The notable differences between Typica and Bourbon are where they were transported from Yemen and their appearance. Typica is known for its bronze-tipped leaves and its large fruits and seeds. In contrast, Bourbon is seen with wider leaves and rounder seeds and fruits.
Looking at photos of Arusha coffee plants, they appear to resemble Bourbon more closely with their rounder fruits. Yet, they also share similar characteristics to Typica with their narrower browned leaves.
Where Do Arusha Coffee Beans Grow?
Arusha coffee beans grow in the highlands of Tanzania and Papua New Guinea. Arusha is a region in Tanzania’s Northern Highlands. Arusha coffee is primarily grown in Arusha and the nearby regions of Kigoma, Moshi, and Tarime (2).
This coffee thrives at high altitudes, well over 5000 ft. Due to the nutrient-dense soils, few chemicals are needed to grow these coffee plants.
Tanzania’s economy depends on coffee production as its greatest exportable crop, with an annual yield of 30 to 40 thousand metric tons.

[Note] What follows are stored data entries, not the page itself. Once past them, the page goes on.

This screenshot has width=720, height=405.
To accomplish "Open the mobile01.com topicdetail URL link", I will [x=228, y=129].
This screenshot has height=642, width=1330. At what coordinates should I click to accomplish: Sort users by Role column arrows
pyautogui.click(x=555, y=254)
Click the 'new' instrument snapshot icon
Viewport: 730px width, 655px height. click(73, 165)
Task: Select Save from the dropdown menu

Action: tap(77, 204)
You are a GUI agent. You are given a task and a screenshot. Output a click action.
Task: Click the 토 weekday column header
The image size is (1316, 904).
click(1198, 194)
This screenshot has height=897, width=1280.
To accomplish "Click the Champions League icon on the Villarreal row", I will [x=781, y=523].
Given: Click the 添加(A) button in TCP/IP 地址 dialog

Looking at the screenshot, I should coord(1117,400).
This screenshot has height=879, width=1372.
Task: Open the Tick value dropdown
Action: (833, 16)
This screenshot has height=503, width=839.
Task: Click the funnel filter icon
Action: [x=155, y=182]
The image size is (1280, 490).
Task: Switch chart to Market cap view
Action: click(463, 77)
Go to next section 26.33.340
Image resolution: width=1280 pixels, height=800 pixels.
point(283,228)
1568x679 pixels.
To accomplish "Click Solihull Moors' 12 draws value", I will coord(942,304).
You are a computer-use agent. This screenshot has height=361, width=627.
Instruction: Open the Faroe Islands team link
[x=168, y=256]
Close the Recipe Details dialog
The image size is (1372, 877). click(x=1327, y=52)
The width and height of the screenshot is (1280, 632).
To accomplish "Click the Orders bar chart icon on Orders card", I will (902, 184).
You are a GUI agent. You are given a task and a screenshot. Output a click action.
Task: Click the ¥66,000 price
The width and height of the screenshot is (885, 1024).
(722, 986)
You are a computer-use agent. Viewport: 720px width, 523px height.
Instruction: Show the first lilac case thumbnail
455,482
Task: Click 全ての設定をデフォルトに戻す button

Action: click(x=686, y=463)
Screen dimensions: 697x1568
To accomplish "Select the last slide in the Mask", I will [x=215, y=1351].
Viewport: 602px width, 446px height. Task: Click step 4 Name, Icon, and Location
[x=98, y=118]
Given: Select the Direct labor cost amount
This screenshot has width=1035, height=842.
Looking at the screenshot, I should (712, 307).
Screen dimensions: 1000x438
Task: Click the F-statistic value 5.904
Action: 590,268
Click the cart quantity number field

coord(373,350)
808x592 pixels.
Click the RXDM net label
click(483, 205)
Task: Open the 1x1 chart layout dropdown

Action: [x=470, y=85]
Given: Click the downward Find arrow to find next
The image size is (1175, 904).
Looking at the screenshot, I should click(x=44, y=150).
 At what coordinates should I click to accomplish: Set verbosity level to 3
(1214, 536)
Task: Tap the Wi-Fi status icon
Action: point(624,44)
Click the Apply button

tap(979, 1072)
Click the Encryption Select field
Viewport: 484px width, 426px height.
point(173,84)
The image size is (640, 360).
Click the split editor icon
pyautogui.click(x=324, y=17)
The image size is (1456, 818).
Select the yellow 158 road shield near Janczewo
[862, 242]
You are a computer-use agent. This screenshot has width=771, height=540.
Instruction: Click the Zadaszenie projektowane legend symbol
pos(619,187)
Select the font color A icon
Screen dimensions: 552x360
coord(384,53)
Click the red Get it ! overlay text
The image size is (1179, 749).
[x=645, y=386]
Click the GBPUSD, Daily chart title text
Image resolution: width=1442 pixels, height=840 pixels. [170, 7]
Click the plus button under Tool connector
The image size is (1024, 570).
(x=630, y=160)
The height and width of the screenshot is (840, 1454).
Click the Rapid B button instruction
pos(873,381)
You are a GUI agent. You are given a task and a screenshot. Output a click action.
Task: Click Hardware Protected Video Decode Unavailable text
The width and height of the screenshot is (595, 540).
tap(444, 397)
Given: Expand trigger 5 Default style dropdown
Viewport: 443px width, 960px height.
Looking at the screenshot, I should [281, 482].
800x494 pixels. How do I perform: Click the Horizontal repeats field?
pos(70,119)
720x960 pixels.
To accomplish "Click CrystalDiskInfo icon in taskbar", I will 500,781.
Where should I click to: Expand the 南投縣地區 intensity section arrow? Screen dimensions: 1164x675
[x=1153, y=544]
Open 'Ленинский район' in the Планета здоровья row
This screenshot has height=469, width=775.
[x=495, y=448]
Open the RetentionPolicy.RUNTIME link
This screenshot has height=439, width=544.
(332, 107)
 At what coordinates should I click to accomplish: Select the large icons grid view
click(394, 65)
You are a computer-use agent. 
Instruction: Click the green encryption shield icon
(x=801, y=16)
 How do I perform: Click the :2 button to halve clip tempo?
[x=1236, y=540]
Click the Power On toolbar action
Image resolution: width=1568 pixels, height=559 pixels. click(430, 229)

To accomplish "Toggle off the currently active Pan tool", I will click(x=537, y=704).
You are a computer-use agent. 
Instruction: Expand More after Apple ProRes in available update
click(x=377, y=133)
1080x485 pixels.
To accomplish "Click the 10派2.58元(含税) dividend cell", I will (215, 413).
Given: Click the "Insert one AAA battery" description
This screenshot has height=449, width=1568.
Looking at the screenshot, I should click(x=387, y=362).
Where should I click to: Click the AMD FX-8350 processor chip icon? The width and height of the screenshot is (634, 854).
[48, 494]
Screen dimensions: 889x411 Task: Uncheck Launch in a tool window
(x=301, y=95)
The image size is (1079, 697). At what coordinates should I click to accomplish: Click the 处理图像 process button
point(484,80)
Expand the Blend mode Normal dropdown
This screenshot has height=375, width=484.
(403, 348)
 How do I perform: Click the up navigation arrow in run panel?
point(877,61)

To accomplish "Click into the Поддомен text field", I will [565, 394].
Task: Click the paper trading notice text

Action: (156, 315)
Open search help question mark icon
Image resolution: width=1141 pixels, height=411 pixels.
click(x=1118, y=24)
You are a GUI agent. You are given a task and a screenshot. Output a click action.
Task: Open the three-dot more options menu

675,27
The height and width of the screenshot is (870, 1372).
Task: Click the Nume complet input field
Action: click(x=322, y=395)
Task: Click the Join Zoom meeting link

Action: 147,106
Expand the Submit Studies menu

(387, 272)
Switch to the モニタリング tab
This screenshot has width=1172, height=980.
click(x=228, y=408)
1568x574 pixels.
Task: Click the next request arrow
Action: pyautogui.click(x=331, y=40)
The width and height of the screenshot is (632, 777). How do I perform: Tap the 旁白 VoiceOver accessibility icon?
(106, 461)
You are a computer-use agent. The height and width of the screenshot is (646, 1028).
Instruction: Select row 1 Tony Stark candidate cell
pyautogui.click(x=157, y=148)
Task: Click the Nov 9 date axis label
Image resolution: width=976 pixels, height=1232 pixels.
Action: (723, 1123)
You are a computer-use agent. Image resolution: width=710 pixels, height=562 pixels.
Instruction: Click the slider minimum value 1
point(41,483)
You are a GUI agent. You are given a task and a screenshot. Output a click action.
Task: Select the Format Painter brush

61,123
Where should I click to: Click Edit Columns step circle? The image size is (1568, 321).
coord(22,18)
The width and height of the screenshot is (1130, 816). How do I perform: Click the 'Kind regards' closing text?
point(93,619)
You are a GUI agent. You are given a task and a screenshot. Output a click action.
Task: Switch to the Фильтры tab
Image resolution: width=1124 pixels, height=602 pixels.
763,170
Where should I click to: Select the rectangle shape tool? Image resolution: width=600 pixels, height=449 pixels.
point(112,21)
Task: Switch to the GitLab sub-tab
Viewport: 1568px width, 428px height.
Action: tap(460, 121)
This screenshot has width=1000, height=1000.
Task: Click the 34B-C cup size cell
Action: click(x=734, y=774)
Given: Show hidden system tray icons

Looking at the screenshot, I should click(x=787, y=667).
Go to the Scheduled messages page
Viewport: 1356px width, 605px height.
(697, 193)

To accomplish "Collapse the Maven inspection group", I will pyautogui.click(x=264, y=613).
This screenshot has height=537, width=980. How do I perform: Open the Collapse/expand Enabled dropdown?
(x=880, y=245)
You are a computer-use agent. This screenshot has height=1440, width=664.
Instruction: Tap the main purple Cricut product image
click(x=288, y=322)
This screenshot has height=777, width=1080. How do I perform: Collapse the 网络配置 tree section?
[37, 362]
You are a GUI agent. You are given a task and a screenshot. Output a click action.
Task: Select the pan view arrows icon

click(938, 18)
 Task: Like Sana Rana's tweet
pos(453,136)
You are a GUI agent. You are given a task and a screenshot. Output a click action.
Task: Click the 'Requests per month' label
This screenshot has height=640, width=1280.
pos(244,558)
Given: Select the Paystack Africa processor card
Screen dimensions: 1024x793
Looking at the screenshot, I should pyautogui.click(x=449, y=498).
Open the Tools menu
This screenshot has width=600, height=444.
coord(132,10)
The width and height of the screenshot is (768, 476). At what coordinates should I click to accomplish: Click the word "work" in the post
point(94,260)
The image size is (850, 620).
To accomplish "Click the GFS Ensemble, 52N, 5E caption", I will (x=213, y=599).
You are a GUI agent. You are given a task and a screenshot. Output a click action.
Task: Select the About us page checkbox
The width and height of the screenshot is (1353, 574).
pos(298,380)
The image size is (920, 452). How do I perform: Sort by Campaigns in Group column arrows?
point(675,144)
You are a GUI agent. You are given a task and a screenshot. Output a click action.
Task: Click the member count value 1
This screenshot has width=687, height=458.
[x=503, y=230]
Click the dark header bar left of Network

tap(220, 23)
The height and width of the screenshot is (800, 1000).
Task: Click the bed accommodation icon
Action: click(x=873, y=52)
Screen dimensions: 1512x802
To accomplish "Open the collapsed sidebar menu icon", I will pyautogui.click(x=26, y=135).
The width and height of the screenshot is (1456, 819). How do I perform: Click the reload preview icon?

For a brief video walkthrough of a coffee tour in Arusha, check out this YouTube video.
Arusha Coffee Beans Flavors
Arusha coffee is known for its compelling flavors. It has a spicy mix of chocolate, molasses, raisin, and roasted praline flavor notes, and the best beans are imbued with a deep bitter earthiness and balanced by bright acidity. The prevailing aroma is powerfully nutty.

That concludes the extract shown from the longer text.